### PROBLEMS AND TASKS
(1) Retype everything from "Communications come next." down to "and photo galleries." in the privacy text below.
(2) Please translate this sentence from the privacy text into Spanish: "If someone controls your email, they can reset most of your other accounts."

Account access comes first because it is the fastest route to harm. If someone controls your email, they can reset most of your other accounts. That is why a password manager and strong MFA deliver outsized benefits. Next is device security: a phone left unlocked or a laptop without encryption is more likely to be compromised by loss or theft than by a sophisticated attack.
Communications come next. If you have sensitive conversations, move them to end-to-end encrypted channels and limit where you keep copies. For example, in a family dealing with a sensitive medical issue, it may be better to keep documents in a single encrypted storage location rather than scattered across email threads, shared drives, and photo galleries.
Finally, consider broader exposure such as social media profiles, data broker listings, and old public posts. This is slower work with benefits that are real but less immediate. It becomes more worthwhile if you have specific reasons to limit visibility, such as a public-facing role or a history of harassment.
It is also worth recognising diminishing returns. After a certain point, effort spent on tiny risks can leave larger ones untouched. If you still share passwords between services, installing an obscure privacy plug-in is unlikely to be your best use of time.
What not to bother with
Some measures create complexity without proportionate benefit. Knowing what to skip is part of practical privacy.
Constantly rotating devices and accounts can make you less secure because it is hard to keep track of what is active and what is safe. A forgotten account can become the weak link. Likewise, piling on privacy tools can create conflicts or break websites, leading people to disable protections when they are most needed.

### DATA EXTRACT
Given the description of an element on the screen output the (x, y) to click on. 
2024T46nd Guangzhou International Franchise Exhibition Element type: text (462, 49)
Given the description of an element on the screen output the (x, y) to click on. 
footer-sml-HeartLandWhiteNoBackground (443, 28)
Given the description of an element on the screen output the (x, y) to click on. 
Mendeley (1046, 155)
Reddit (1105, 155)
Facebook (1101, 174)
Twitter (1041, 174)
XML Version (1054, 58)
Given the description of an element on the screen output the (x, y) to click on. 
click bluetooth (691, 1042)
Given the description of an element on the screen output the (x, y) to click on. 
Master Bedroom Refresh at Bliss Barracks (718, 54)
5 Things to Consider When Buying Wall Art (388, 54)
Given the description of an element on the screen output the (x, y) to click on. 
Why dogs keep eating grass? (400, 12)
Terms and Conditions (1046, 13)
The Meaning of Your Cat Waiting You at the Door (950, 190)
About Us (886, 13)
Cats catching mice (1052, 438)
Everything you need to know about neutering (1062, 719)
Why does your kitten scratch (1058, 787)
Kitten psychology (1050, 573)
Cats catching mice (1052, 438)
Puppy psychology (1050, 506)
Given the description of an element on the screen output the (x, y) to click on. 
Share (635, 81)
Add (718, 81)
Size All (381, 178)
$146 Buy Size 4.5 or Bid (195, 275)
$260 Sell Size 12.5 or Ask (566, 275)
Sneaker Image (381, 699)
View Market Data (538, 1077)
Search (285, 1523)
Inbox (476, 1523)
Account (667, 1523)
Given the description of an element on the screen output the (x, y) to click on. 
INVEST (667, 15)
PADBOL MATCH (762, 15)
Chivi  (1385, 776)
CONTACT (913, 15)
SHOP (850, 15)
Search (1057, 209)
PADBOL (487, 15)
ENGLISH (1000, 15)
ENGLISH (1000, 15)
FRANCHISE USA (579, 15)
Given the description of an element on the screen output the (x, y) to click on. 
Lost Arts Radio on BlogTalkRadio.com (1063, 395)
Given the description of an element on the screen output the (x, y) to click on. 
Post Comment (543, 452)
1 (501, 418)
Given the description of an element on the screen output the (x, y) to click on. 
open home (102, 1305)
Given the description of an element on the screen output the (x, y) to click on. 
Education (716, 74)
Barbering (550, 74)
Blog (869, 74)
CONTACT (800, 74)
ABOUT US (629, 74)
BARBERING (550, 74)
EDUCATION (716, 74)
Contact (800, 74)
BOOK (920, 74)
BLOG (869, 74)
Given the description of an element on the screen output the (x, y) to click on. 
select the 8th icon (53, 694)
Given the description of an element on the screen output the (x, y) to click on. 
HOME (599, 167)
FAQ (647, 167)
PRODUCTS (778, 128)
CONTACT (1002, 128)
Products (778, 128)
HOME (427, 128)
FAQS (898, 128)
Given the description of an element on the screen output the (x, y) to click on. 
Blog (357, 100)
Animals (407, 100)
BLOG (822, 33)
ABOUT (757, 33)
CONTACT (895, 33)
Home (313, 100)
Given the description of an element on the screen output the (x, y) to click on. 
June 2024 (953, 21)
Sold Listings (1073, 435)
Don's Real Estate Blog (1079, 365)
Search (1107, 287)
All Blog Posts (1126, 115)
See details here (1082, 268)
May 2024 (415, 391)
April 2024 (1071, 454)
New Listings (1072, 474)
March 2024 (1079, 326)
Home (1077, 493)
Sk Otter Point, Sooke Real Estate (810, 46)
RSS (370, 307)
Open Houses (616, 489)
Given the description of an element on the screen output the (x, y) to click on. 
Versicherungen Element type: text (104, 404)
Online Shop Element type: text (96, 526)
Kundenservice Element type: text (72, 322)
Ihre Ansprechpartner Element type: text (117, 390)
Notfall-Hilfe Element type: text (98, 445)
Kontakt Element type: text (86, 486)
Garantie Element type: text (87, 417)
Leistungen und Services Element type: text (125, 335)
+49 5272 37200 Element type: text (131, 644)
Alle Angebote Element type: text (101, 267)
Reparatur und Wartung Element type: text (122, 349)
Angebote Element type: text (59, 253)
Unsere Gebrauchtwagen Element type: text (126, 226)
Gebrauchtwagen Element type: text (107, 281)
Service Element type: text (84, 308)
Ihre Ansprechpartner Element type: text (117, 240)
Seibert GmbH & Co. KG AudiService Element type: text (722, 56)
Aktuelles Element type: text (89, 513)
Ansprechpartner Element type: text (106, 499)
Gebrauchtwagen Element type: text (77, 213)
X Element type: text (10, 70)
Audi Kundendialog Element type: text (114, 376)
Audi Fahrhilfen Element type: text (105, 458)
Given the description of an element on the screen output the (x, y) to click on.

### RESULTS FOR THE EXERCISE
(1)
Communications come next. If you have sensitive conversations, move them to end-to-end encrypted channels and limit where you keep copies. For example, in a family dealing with a sensitive medical issue, it may be better to keep documents in a single encrypted storage location rather than scattered across email threads, shared drives, and photo galleries.

(2) Si alguien controla tu correo electrónico, puede restablecer la mayoría de tus otras cuentas.